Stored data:
- Opening Delimiter -
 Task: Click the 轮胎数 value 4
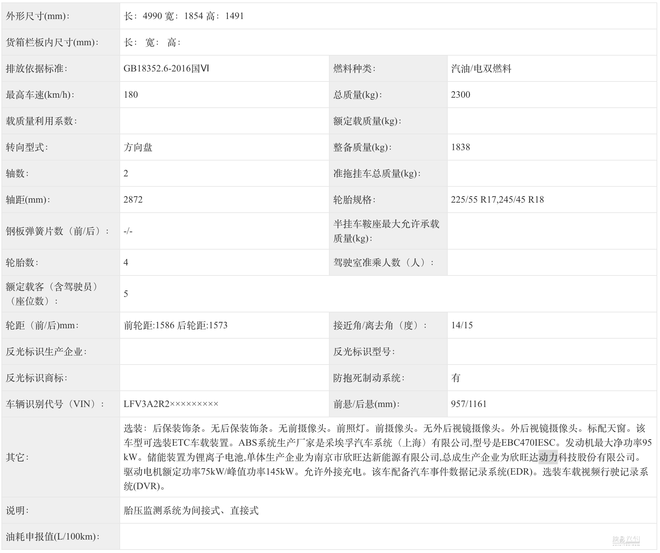(x=126, y=262)
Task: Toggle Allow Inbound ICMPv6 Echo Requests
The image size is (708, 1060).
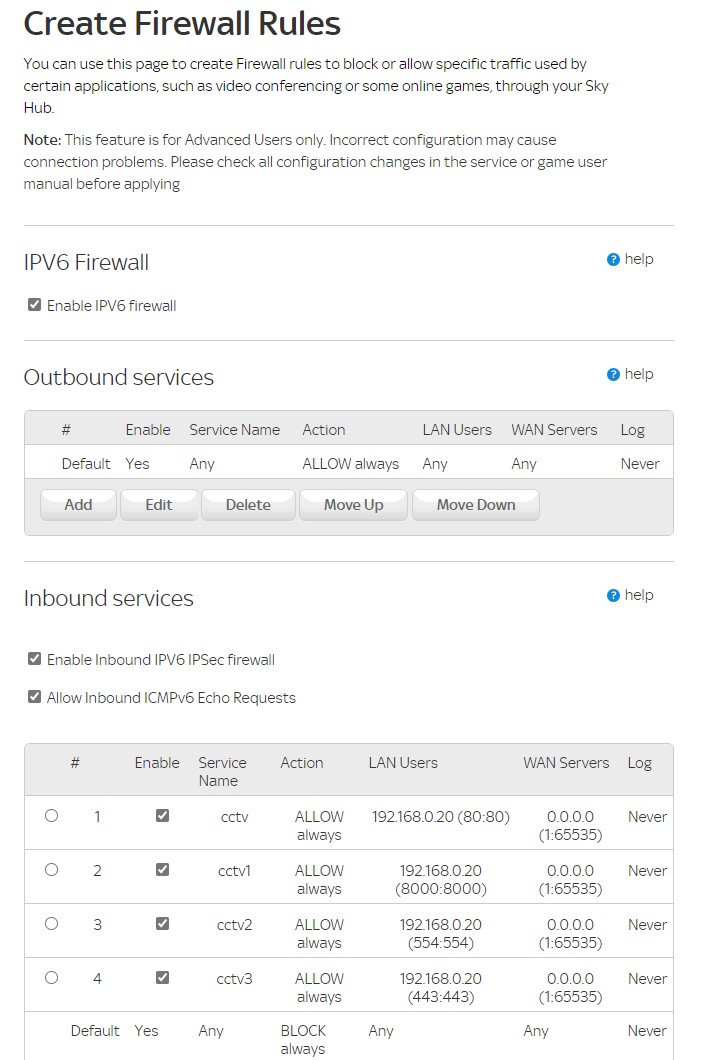Action: tap(35, 697)
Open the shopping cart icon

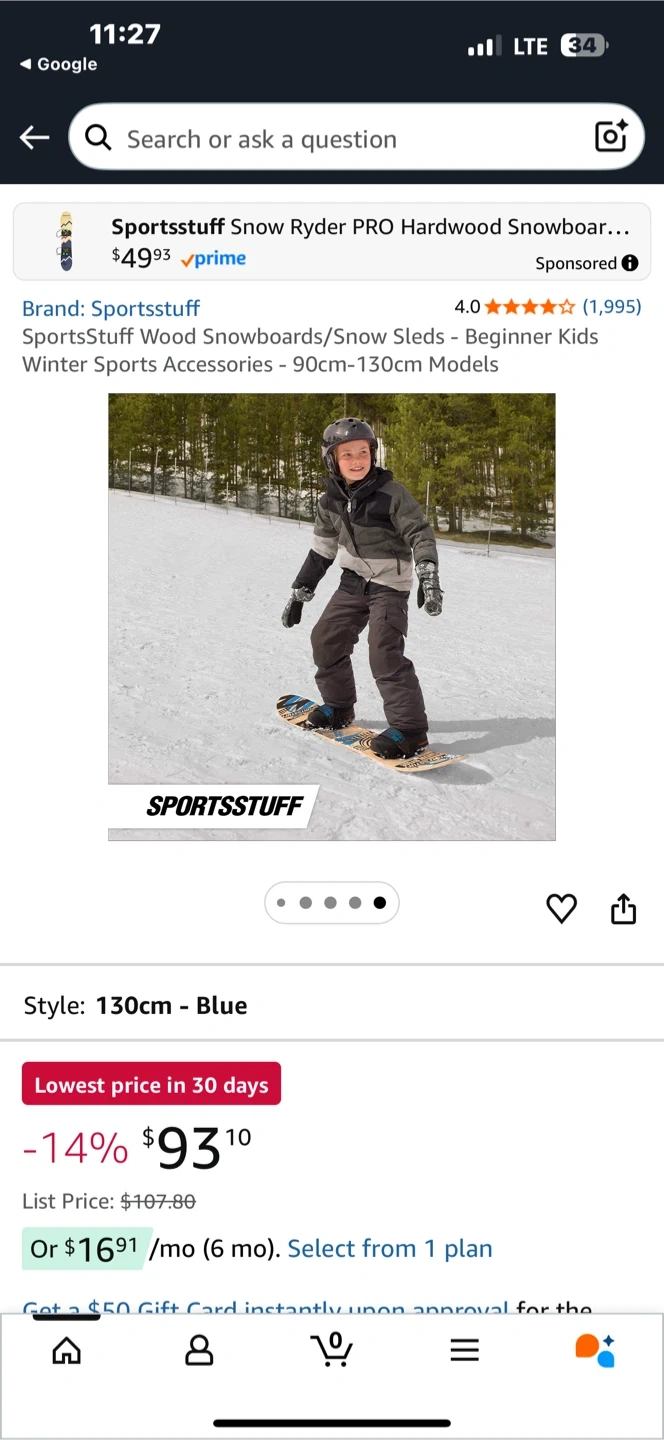point(331,1349)
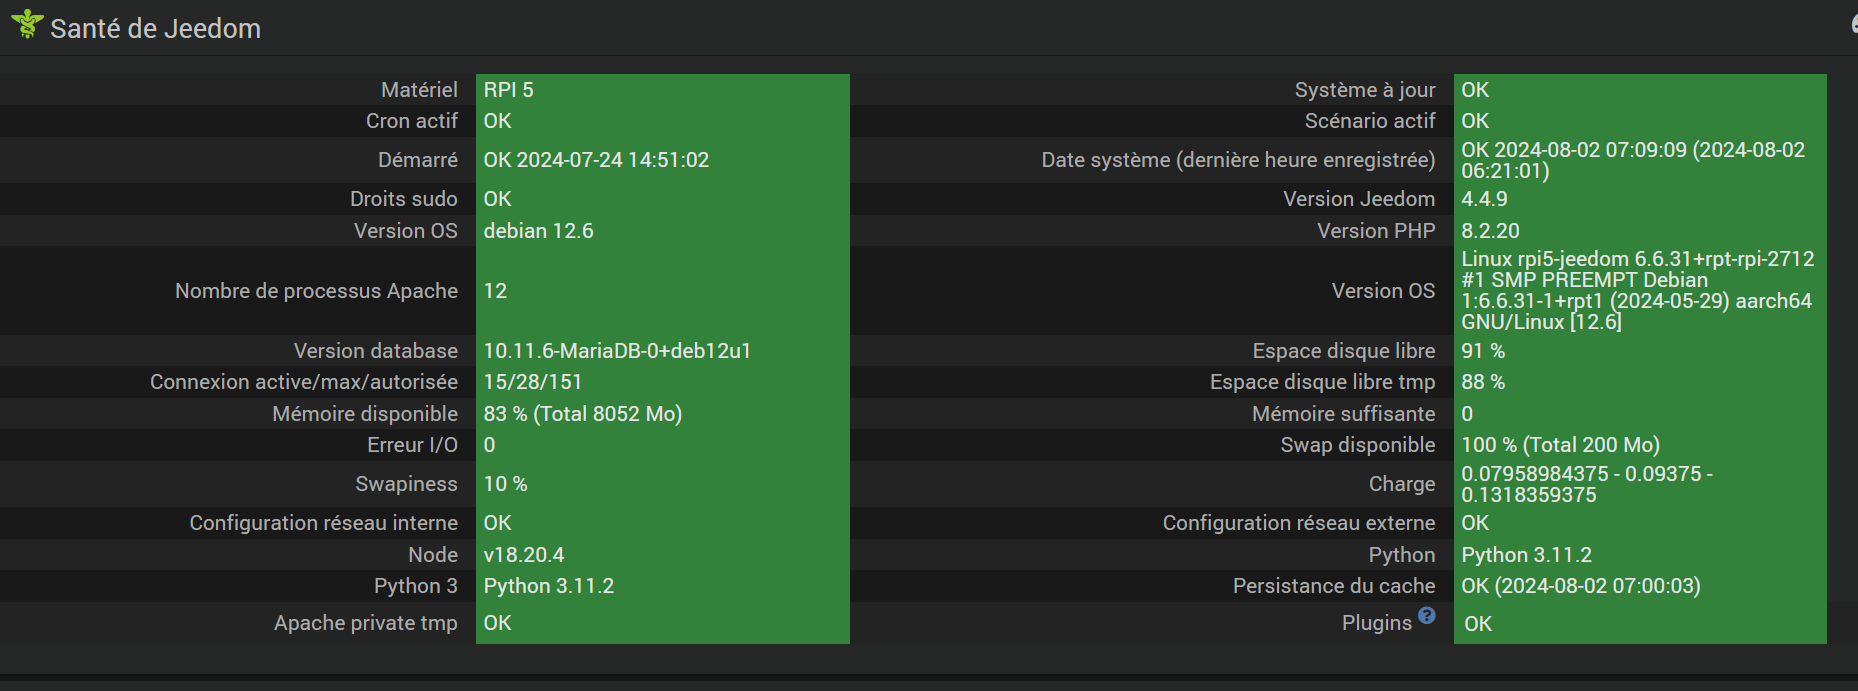
Task: Select the Charge load average values
Action: 1586,484
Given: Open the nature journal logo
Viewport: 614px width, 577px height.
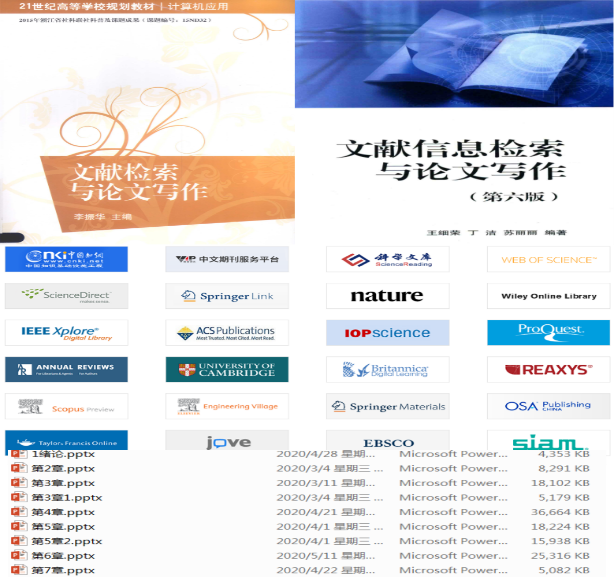Looking at the screenshot, I should tap(387, 296).
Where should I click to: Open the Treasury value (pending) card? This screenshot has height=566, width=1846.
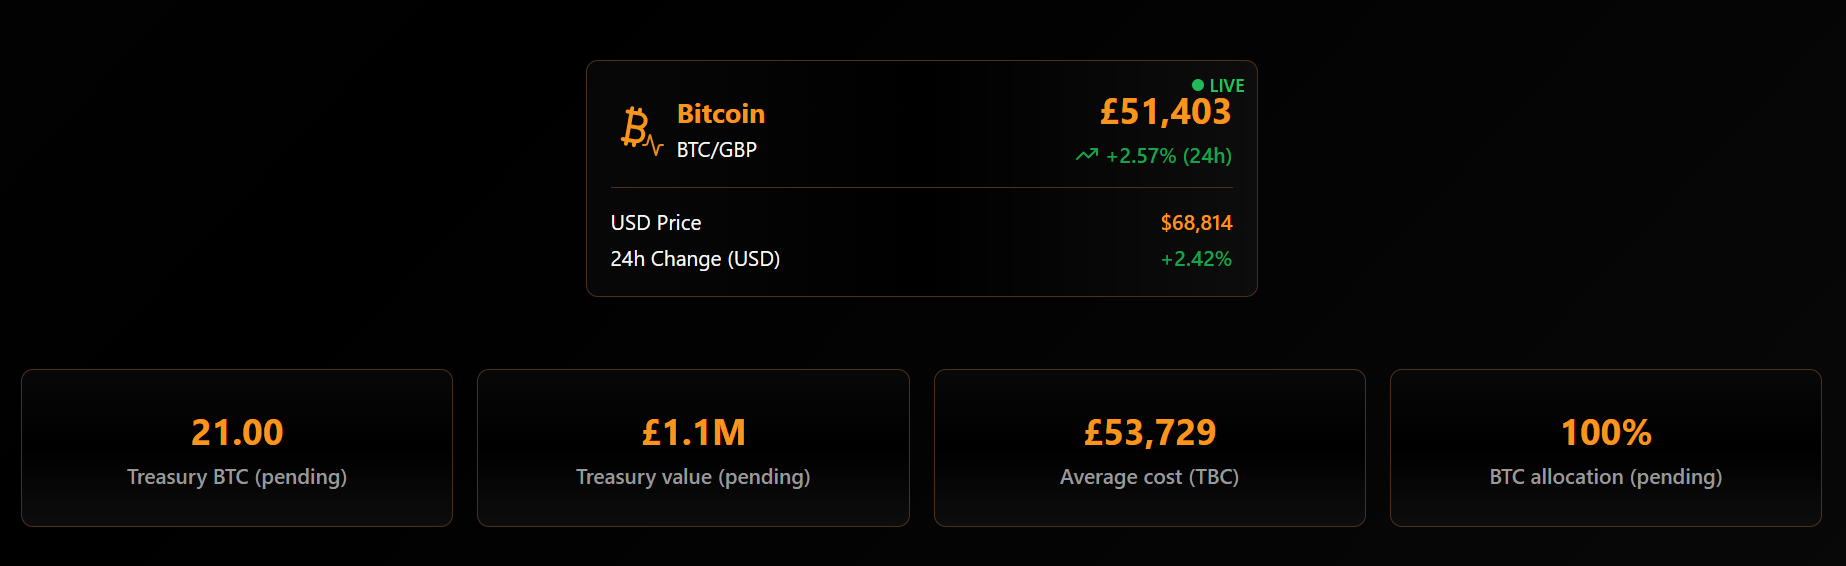[x=693, y=448]
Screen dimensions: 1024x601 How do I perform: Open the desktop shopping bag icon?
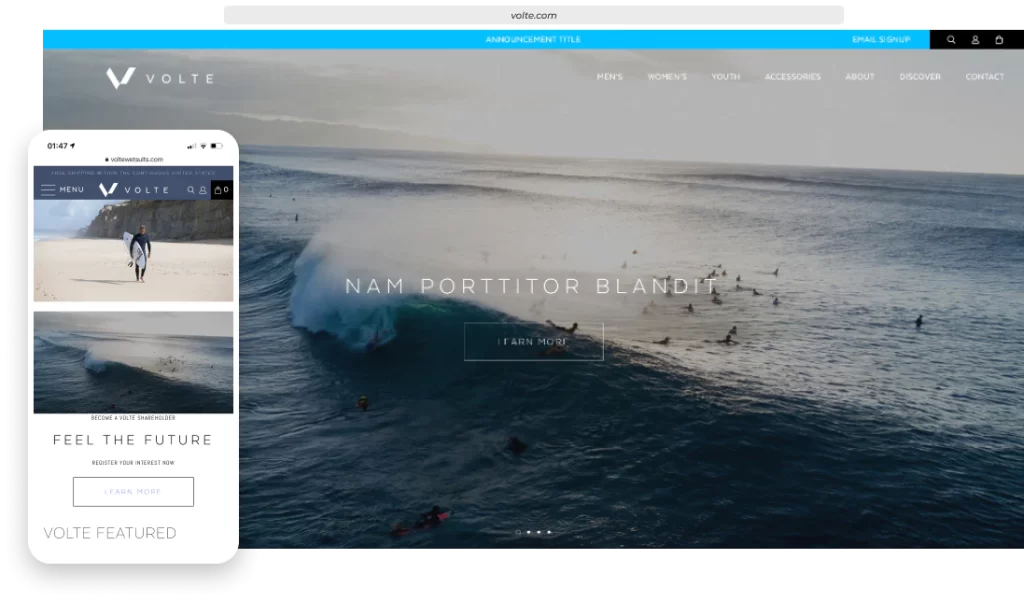(999, 40)
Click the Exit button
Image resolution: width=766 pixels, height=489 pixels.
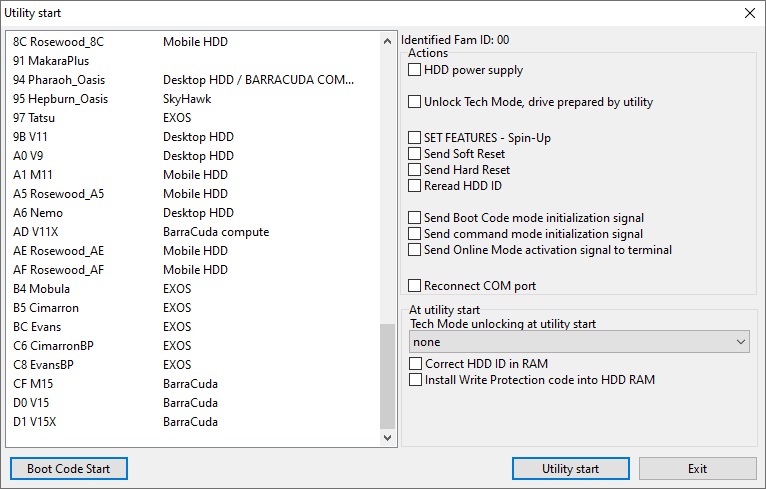[697, 469]
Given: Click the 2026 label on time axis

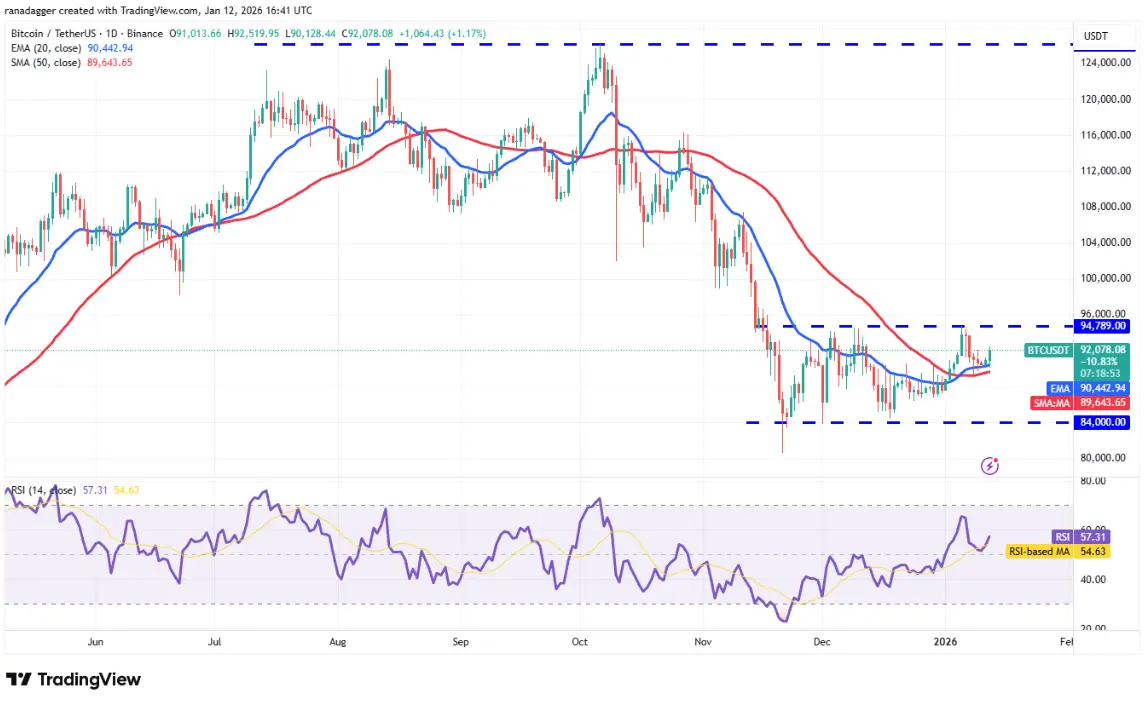Looking at the screenshot, I should tap(946, 642).
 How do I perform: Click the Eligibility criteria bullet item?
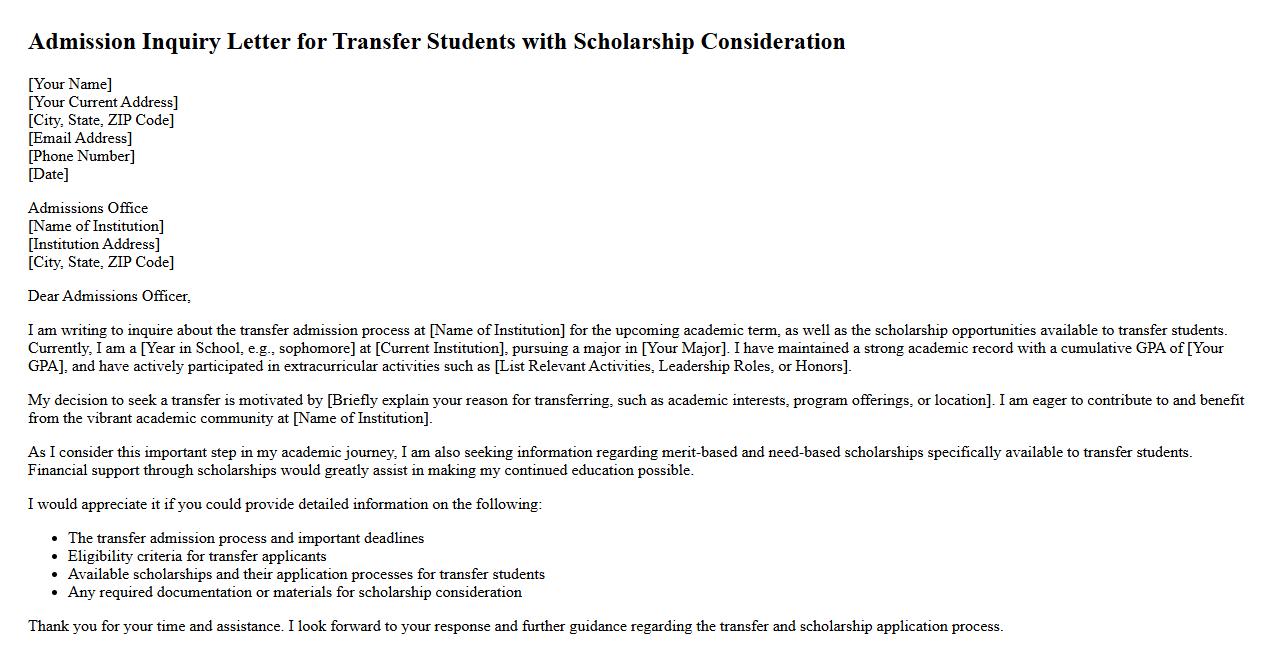pyautogui.click(x=197, y=556)
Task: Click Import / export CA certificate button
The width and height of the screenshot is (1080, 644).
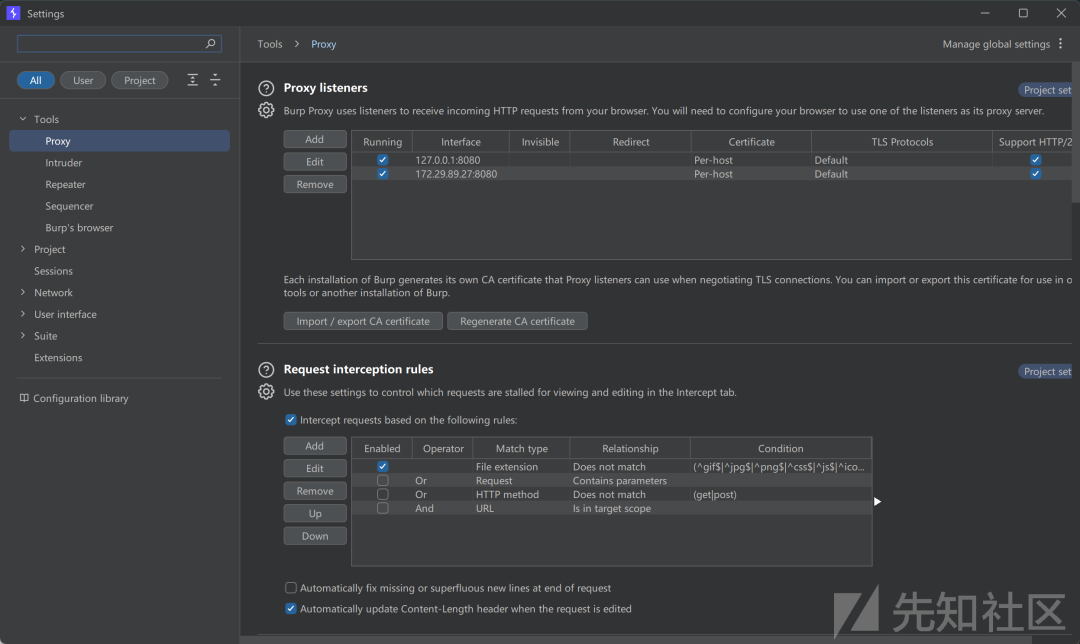Action: pos(363,321)
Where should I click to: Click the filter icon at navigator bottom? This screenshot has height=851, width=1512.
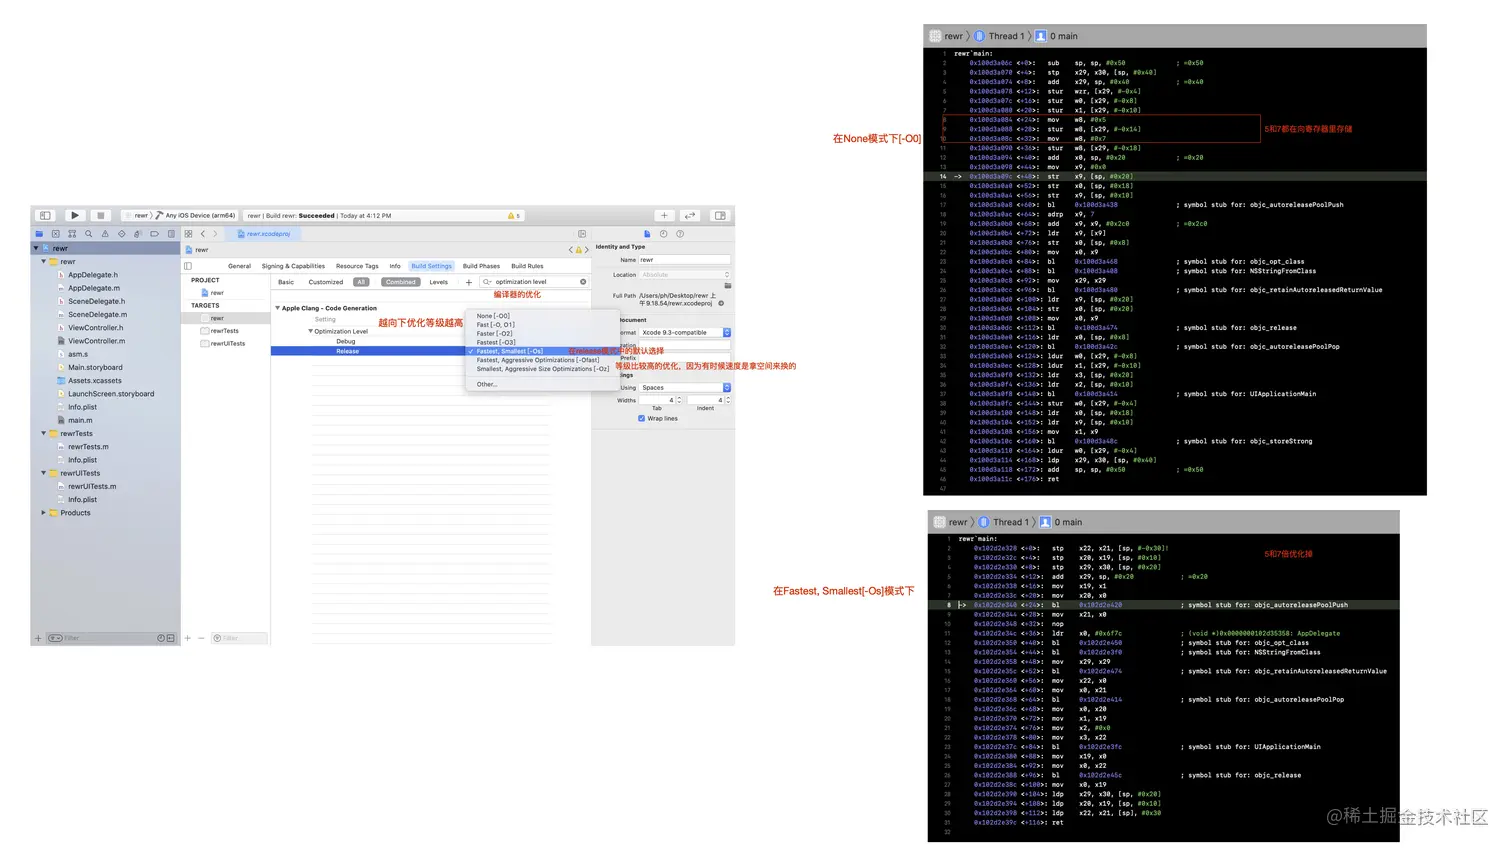point(57,637)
- Closing Delimiter -
Required action. Reproduce each line above precisely, with no pictures.

Task result.
 Task: Click the 轮胎数 value 4
(x=126, y=262)
Task: Toggle Allow Inbound ICMPv6 Echo Requests
The image size is (708, 1060).
Action: tap(35, 697)
Open the shopping cart icon

point(331,1349)
Task: Select the Charge load average values
Action: 1586,484
Given: Open the nature journal logo
Viewport: 614px width, 577px height.
Looking at the screenshot, I should tap(387, 296).
Where should I click to: Open the Treasury value (pending) card? This screenshot has height=566, width=1846.
[x=693, y=448]
Screen dimensions: 1024x601 How do I perform: Open the desktop shopping bag icon?
(999, 40)
Click the Exit button
Image resolution: width=766 pixels, height=489 pixels.
[697, 469]
Given: Click the 2026 label on time axis

Looking at the screenshot, I should tap(946, 642).
 How do I perform: Click the Eligibility criteria bullet item?
pyautogui.click(x=197, y=556)
Task: Click Import / export CA certificate button
The width and height of the screenshot is (1080, 644).
Action: pos(363,321)
Where should I click to: Click the filter icon at navigator bottom? This screenshot has height=851, width=1512.
point(57,637)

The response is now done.